[Collection entries]

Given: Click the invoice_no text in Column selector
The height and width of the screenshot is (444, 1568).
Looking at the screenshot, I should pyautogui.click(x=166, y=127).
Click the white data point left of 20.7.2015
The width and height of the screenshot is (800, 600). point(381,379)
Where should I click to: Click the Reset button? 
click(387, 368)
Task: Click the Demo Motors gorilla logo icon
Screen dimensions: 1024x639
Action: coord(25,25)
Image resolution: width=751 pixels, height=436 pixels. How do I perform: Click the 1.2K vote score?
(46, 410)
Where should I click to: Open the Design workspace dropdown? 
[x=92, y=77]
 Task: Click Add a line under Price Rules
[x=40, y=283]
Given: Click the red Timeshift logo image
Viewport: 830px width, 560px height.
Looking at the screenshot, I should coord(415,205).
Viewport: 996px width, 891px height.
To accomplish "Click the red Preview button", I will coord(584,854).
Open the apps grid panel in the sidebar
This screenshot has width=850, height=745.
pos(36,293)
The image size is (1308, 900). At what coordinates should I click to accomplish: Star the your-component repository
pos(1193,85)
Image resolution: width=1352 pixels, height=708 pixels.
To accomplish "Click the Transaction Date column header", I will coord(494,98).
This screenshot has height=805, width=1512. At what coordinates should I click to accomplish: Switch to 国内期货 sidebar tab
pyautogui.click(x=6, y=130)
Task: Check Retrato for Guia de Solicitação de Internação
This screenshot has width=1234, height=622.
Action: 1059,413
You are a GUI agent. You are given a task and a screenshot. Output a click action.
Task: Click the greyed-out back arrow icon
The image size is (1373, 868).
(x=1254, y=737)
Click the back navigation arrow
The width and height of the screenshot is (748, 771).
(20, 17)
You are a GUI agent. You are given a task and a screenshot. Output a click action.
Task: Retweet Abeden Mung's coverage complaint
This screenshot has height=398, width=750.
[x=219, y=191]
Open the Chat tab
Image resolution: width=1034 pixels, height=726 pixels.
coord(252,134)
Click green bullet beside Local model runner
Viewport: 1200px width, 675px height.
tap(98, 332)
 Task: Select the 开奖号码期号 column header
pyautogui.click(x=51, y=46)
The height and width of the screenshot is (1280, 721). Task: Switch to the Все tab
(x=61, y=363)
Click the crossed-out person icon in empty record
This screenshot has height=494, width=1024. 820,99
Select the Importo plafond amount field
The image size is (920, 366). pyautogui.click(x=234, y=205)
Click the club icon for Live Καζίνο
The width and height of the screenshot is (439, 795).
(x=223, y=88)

> _Task statement_: Begin at the line containing "Click the crossed-out" and reproduce each line through the end of the records above.

> _The answer_:
Click the crossed-out person icon in empty record
This screenshot has height=494, width=1024. 820,99
Select the Importo plafond amount field
The image size is (920, 366). pyautogui.click(x=234, y=205)
Click the club icon for Live Καζίνο
The width and height of the screenshot is (439, 795).
(x=223, y=88)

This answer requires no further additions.